| Exercise material |
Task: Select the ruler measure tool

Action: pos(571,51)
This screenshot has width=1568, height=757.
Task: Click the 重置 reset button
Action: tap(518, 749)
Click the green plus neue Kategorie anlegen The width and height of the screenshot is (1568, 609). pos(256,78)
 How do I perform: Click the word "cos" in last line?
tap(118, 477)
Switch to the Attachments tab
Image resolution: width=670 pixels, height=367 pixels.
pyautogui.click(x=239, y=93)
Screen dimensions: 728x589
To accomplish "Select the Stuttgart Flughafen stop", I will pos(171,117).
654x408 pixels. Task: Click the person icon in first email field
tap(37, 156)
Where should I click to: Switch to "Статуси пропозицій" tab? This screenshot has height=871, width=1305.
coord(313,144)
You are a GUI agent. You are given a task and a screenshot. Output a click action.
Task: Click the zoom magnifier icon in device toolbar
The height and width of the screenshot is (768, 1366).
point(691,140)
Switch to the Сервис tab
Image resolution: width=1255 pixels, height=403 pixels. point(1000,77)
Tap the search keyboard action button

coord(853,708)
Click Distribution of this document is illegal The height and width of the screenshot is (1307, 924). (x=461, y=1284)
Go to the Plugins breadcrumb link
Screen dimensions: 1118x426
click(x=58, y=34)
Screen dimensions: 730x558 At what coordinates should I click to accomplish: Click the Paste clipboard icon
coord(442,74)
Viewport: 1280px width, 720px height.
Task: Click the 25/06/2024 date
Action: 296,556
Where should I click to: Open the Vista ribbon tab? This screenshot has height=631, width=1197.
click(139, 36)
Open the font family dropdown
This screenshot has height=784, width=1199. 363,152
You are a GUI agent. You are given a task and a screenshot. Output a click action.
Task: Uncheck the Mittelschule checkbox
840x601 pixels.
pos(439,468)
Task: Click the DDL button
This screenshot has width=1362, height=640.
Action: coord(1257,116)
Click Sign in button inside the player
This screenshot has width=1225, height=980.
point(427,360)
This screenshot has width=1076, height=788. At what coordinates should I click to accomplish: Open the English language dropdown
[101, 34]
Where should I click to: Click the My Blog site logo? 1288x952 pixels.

| Exercise |
In this exercise, every line of the listing is to be output exactly.

| Written answer |
Task: Select the ruler measure tool

Action: pos(571,51)
This screenshot has width=1568, height=757.
Task: Click the 重置 reset button
Action: tap(518, 749)
Click the green plus neue Kategorie anlegen The width and height of the screenshot is (1568, 609). pos(256,78)
 How do I perform: Click the word "cos" in last line?
tap(118, 477)
Switch to the Attachments tab
Image resolution: width=670 pixels, height=367 pixels.
pyautogui.click(x=239, y=93)
Screen dimensions: 728x589
To accomplish "Select the Stuttgart Flughafen stop", I will pos(171,117).
654x408 pixels. Task: Click the person icon in first email field
tap(37, 156)
Where should I click to: Switch to "Статуси пропозицій" tab? This screenshot has height=871, width=1305.
coord(313,144)
You are a GUI agent. You are given a task and a screenshot. Output a click action.
Task: Click the zoom magnifier icon in device toolbar
The height and width of the screenshot is (768, 1366).
point(691,140)
Switch to the Сервис tab
Image resolution: width=1255 pixels, height=403 pixels. point(1000,77)
Tap the search keyboard action button

coord(853,708)
Click Distribution of this document is illegal The height and width of the screenshot is (1307, 924). (x=461, y=1284)
Go to the Plugins breadcrumb link
Screen dimensions: 1118x426
click(x=58, y=34)
Screen dimensions: 730x558 At what coordinates should I click to accomplish: Click the Paste clipboard icon
coord(442,74)
Viewport: 1280px width, 720px height.
Task: Click the 25/06/2024 date
Action: 296,556
Where should I click to: Open the Vista ribbon tab? This screenshot has height=631, width=1197.
click(139, 36)
Open the font family dropdown
This screenshot has height=784, width=1199. 363,152
You are a GUI agent. You are given a task and a screenshot. Output a click action.
Task: Uncheck the Mittelschule checkbox
840x601 pixels.
pos(439,468)
Task: Click the DDL button
This screenshot has width=1362, height=640.
Action: coord(1257,116)
Click Sign in button inside the player
This screenshot has width=1225, height=980.
point(427,360)
This screenshot has width=1076, height=788. At what coordinates should I click to accomplish: Open the English language dropdown
[101, 34]
Where should I click to: Click the My Blog site logo? 1288x952 pixels.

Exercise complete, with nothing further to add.